Ou seja, cabe exclusivamente ao Supremo decidir se o Supremo está passando dos limites – ou mesmo se o Supremo tem algum limite. É um fenômeno ilustrado exemplarmente pelo famoso “Inquérito das fake news”, que o autor resume assim:
“Em 2019, o então presidente , Dias Toffoli, anunciou uma nova e forçada interpretação do regimento interno do tribunal para dizer que, em crimes cometidos por meios virtuais contra a honra e a segurança dos próprios ministros do STF, poderia ser adotado um procedimento substantivamente diferente da praxe prevalente até então. Primeiro, o ministro presidente poderia iniciar um inquérito criminal por conta própria – sem pedido do Ministério Público ou da polícia. Segundo, esse inquérito começaria acorrer diretamente no próprio STF, e não na primeira instância, como é a regra quando qualquer autoridade pública – até mesmo o presidente da República – é vítima de um crime. Terceiro, seria presidido por outro ministro escolhido pelo presidente, em vez de um relator aleatoriamente sorteado, como acontece, em geral, com processos novos no STF. No caso, Toffoli indiciou o colega Alexandre de Moraes para presidir o inquérito (...) Eles podiam ter feito isso?"
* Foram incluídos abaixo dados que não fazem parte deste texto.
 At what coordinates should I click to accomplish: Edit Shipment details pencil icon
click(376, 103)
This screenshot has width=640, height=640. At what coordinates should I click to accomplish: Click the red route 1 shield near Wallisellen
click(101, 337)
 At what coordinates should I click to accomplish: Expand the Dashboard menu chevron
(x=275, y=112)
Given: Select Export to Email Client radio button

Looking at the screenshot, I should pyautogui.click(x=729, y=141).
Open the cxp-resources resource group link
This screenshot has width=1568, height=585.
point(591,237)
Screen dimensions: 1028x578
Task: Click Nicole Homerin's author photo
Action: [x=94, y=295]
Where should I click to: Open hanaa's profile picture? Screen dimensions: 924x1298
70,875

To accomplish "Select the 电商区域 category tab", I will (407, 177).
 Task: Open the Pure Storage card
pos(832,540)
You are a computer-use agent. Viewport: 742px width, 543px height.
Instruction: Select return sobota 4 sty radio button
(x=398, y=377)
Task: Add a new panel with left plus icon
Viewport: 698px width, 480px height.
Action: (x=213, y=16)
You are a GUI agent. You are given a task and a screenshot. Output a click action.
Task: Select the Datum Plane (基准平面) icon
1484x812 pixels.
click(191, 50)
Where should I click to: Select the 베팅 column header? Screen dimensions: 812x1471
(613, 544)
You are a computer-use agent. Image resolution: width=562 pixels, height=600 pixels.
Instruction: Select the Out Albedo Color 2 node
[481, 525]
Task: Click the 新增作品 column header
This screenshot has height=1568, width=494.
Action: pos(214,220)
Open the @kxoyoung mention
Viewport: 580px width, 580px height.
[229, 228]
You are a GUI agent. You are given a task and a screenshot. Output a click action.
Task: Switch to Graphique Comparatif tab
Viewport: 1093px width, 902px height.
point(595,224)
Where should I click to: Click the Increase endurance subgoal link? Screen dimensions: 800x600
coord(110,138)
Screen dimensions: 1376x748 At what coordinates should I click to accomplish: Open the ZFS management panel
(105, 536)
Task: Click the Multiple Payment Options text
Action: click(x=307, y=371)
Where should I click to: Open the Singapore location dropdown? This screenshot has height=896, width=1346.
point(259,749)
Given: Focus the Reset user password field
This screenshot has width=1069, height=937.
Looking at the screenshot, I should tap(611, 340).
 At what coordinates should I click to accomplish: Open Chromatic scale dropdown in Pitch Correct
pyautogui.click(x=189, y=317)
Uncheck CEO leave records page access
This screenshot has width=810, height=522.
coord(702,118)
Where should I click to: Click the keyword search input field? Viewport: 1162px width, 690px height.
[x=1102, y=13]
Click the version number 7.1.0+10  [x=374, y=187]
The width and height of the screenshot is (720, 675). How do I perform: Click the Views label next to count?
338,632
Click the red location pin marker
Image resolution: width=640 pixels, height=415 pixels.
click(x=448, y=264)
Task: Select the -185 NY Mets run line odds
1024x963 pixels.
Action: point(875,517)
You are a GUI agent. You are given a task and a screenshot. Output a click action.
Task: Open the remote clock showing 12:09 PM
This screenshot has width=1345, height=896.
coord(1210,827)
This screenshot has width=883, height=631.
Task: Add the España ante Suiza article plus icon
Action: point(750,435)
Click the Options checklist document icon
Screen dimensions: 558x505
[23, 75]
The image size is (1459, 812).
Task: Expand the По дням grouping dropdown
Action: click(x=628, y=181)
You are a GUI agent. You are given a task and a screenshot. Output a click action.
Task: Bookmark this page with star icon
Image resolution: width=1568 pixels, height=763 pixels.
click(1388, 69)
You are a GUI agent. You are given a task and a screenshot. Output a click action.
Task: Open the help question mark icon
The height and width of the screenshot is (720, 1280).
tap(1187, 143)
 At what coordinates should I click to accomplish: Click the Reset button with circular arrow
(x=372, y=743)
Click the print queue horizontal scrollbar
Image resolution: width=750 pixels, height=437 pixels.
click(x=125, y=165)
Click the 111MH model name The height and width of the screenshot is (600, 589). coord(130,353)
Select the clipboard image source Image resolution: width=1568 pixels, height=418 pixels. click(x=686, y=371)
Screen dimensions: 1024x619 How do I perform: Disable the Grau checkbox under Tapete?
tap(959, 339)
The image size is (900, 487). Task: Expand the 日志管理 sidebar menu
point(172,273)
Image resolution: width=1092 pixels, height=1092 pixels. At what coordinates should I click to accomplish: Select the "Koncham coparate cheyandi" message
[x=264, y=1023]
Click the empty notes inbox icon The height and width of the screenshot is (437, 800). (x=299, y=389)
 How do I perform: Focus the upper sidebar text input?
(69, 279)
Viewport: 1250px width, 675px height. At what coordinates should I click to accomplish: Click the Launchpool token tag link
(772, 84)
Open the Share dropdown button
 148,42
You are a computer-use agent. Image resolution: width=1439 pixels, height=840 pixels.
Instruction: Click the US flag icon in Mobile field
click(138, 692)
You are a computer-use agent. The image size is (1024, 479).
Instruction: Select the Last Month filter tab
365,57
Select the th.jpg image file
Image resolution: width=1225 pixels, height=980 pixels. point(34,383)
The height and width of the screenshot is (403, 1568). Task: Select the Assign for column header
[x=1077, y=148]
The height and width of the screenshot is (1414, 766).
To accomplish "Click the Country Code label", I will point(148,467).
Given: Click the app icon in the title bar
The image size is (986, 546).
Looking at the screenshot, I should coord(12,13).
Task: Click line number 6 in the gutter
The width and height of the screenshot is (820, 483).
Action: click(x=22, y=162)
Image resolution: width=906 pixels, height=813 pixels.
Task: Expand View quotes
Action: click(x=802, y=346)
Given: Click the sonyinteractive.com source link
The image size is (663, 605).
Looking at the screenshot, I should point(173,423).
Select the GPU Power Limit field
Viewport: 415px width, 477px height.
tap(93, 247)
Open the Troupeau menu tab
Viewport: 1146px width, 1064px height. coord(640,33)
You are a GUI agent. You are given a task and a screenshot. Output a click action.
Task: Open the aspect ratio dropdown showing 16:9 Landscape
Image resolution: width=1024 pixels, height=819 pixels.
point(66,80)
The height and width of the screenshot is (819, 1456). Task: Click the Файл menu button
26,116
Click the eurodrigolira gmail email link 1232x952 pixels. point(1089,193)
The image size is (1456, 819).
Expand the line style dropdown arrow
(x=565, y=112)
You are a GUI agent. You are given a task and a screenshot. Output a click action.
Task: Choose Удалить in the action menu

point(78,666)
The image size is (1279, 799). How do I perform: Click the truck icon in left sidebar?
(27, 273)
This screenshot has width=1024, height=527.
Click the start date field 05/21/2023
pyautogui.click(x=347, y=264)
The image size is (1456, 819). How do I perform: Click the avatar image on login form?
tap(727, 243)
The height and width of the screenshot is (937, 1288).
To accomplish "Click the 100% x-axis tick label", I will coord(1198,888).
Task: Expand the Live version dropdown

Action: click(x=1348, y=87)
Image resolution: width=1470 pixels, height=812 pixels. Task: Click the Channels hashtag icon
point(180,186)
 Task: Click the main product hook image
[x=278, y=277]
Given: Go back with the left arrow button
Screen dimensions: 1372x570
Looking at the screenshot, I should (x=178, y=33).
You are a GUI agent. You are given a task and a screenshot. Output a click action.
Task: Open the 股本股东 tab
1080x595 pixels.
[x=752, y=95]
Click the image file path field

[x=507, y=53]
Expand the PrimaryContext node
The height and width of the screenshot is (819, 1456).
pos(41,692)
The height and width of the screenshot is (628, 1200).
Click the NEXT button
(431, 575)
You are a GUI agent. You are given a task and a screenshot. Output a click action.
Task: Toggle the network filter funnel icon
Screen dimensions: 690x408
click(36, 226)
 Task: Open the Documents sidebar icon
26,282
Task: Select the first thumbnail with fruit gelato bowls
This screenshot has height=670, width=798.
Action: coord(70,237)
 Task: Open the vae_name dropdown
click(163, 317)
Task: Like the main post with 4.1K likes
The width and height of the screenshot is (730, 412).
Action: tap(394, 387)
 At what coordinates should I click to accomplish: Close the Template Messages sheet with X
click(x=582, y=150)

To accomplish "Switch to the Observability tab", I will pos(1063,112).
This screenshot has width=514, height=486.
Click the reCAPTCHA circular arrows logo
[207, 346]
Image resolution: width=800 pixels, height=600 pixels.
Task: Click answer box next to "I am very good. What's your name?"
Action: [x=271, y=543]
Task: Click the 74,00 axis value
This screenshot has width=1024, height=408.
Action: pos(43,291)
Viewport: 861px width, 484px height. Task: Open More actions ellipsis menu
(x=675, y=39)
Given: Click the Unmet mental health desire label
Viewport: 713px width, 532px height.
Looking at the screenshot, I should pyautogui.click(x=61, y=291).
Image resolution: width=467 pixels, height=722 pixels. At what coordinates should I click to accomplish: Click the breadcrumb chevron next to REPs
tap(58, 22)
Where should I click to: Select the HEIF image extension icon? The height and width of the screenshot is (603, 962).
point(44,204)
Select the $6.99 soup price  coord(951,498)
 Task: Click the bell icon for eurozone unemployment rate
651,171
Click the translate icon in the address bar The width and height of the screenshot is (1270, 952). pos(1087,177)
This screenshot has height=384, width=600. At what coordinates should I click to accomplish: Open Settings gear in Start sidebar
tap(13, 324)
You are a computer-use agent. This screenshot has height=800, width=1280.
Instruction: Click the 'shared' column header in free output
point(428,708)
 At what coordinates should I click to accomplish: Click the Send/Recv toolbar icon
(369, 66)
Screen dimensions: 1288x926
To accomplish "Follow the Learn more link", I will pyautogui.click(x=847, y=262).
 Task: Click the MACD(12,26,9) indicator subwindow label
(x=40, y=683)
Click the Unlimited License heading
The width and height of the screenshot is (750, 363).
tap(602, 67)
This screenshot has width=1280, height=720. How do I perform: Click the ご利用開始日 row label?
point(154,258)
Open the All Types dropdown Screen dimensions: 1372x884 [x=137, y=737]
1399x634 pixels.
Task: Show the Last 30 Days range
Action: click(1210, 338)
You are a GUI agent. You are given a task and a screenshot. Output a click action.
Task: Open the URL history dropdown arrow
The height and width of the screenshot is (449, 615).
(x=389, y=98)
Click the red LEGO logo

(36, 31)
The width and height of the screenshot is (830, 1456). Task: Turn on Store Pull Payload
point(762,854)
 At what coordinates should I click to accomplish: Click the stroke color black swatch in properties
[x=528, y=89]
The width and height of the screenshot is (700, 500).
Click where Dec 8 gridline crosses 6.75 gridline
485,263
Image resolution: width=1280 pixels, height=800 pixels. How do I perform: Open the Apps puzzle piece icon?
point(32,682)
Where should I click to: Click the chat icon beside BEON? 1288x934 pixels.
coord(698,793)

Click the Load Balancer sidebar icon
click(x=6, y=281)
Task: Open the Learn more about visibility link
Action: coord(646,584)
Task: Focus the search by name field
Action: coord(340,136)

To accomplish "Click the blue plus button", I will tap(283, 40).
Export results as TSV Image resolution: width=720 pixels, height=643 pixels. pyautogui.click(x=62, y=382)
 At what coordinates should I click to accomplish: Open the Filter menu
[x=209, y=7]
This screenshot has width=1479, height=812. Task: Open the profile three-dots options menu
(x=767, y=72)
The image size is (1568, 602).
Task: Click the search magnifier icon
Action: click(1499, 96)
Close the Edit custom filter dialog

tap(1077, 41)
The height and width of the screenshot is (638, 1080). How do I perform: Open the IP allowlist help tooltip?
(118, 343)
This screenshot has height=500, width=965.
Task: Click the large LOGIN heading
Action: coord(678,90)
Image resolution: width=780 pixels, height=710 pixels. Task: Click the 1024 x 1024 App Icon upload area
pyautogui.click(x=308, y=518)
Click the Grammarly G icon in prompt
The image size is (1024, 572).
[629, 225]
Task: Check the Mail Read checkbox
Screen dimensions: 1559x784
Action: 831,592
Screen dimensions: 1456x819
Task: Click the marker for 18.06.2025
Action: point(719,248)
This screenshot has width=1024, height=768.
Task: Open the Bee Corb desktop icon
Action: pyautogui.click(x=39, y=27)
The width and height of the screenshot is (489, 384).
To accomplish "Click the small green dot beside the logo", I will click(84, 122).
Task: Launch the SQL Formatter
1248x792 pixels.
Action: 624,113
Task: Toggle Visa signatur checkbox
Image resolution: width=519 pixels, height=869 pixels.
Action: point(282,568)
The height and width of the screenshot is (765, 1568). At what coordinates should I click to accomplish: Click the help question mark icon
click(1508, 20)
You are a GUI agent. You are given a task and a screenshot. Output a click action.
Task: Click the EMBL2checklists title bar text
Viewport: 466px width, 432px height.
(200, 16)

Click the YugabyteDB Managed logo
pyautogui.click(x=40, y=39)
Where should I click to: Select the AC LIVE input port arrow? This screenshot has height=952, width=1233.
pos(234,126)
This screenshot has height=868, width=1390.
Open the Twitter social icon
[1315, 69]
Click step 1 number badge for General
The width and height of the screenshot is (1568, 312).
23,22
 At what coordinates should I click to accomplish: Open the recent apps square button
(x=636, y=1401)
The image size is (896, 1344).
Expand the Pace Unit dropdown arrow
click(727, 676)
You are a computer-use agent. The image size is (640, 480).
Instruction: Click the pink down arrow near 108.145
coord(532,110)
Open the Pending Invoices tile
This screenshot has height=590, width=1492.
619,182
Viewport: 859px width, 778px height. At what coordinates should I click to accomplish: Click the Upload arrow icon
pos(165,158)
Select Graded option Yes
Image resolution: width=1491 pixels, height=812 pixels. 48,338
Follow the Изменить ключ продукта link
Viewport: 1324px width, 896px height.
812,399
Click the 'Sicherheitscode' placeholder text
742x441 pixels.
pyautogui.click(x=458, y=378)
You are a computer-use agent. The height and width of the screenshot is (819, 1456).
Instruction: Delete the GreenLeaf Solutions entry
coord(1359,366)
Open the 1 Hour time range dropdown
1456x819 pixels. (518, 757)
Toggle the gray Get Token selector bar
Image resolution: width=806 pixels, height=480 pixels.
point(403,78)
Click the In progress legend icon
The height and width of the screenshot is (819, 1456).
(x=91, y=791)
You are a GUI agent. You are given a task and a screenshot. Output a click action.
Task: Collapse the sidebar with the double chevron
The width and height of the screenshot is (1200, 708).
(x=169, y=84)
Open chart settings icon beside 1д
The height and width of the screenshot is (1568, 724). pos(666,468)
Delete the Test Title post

“Sem essa dupla barreira – o legislador não pode ser juiz e o juiz não pode ser legislador – a própria ideia de Estado de Direito deixa de fazer sentido. Viveríamos em um mundo no qual o que conta é a pura vontade de quem está no poder”
“Nesse e em outros inquéritos relacionados, Moraes tirou do ar o site de um veículo jornalístico, suspendeu perfis de pessoas em redes sociais, determinou que o Executivo não poderia alterar a composição de certas equipes da Polícia Federal, suspendeu políticos de seus cargos, autorizou operações policiais sem ouvir previamente o Ministério Público e determinou a abertura de novos inquéritos mesmo quando o Ministério Público pedia o arquivamento. (...) No pequeno conjunto de vezes em que houve apreciação coletiva das medidas individuais de Moraes, a resposta do Supremo foi: ‘Sim, ele podia ter feito isso’”.
O autor vai além:
“...é também necessário que o juiz não possa decidir como se fosse legislador, simplesmente imaginando que soluções criaria se tivesse o poder para resolver como bem quisesse, a despeito das leis existentes, as questões que tem diante de si. Sem essa dupla barreira – o legislador não pode ser juiz e o juiz não pode ser legislador – a própria ideia de Estado de Direito deixa de fazer sentido. Viveríamos em um mundo no qual o que conta é a pura vontade de quem está no poder – seja um legislador-juiz, seja um juiz-legislador.”
Por fim, Arguelhes enfatiza que o Supremo desempenha, obviamente, um papel importante na democracia, mas... “com disfunções de desenho e de comportamento de seus integrantes que vêm erodindo aos poucos sua legitimidade enquanto tribunal". E conclui: "Seria um equívoco grave imaginar que uma instituição que, em boa parte, se justifica por sua função de frear abusos cometidos por outros poderes, não deveria ser constantemente monitorada e aperfeiçoada para evitar abusos cometidos por ela própria”.